Since I do like at least some roast in a Schwarzbier, I added Carafa Special to my recipe. The result was a very smooth drinking beer with a hint of roast, a deep black color with some ruby highlights.
Water
for brewers who build their own water
30L (assuming 25L (6.25 gal) pre-boil volume) reverse osmosis water +
0.8g NaCl (table salt)
0.6g MgSO4 (epsom salt)
1.8g NaHCO3 (baking soda)
4.0g CaCO3 (chalk)
(58mg/L Ca; 3mg/L Mg; 32mg/L Na; 10mg/L SO4; 21mg/L Cl; 150mg/L HCO3)
Grist
73% Weyermann Bohemian Pilsner
20% Weyermann Munich Type II
3% Weyermann CaraMunich Type III
4% Wyermann Carafa II special
Aim for a post boil gravity of 13.5 *P (1.054 SG)
Hops
13g (11%) German Magnum for 60 min
20g (3.7%) German Tettnanger for 15 min
IBU estimation (Tinseth): 20
Yeast
Wyeast 2206, propagated to yield about 80 ml (~2.5 oz) for a 19 L (5 gal) batch.

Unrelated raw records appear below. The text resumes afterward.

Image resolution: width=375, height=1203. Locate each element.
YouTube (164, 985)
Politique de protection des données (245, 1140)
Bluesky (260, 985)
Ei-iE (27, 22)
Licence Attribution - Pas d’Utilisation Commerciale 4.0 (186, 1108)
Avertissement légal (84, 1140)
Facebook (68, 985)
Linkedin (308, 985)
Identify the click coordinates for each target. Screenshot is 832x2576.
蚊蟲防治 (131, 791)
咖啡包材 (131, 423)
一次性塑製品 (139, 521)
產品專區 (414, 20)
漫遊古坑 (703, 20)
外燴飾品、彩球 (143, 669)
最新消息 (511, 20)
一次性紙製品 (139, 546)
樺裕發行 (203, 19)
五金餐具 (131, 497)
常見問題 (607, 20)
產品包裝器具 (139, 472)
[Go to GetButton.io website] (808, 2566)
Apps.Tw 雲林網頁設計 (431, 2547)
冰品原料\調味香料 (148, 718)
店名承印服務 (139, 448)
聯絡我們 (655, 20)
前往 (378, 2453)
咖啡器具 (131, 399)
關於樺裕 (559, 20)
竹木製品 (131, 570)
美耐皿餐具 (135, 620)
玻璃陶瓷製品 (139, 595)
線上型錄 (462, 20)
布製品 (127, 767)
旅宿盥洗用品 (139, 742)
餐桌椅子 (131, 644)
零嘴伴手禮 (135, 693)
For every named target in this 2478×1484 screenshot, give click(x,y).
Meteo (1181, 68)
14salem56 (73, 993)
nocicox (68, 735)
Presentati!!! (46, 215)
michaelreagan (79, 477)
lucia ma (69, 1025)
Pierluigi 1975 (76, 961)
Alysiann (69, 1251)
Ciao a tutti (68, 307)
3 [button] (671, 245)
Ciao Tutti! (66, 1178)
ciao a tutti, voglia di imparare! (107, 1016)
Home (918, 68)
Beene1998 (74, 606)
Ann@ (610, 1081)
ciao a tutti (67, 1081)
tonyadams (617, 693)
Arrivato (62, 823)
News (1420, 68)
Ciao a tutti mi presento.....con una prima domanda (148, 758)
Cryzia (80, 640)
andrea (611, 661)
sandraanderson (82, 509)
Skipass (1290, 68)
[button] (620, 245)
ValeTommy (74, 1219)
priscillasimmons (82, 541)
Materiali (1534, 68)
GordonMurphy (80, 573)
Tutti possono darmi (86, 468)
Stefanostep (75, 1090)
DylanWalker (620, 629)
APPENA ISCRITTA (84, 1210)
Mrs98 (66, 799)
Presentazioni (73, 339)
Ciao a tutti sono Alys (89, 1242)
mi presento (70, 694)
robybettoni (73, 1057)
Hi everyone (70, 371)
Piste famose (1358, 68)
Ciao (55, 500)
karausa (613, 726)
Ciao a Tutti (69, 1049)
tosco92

(I used 2206, but WLP830 German Lager Yeast or WY2124 Bohemian Lager Yeast would be a better choice)
Mash
Decoction_Mashing#Single_Decoction 2 step infusion with decoction mash-out:
protein rest : 55 *C (133 *F) for 20 min
saccrification rest : 66.0 *C (151 *F) for 45 min
mash-out : 76 *C (169 *F)
Boil
Add hops after 10 min boil and boil for another 60 min. Chill to pitching temperature of 8 *C (46 *F).
Primary fermentation
Ferment at 8 - 9 *C (46 - 48 *F) until the attenuation is within 2-4 % of the limit of attenuation (fast ferment test) or appears to be complete.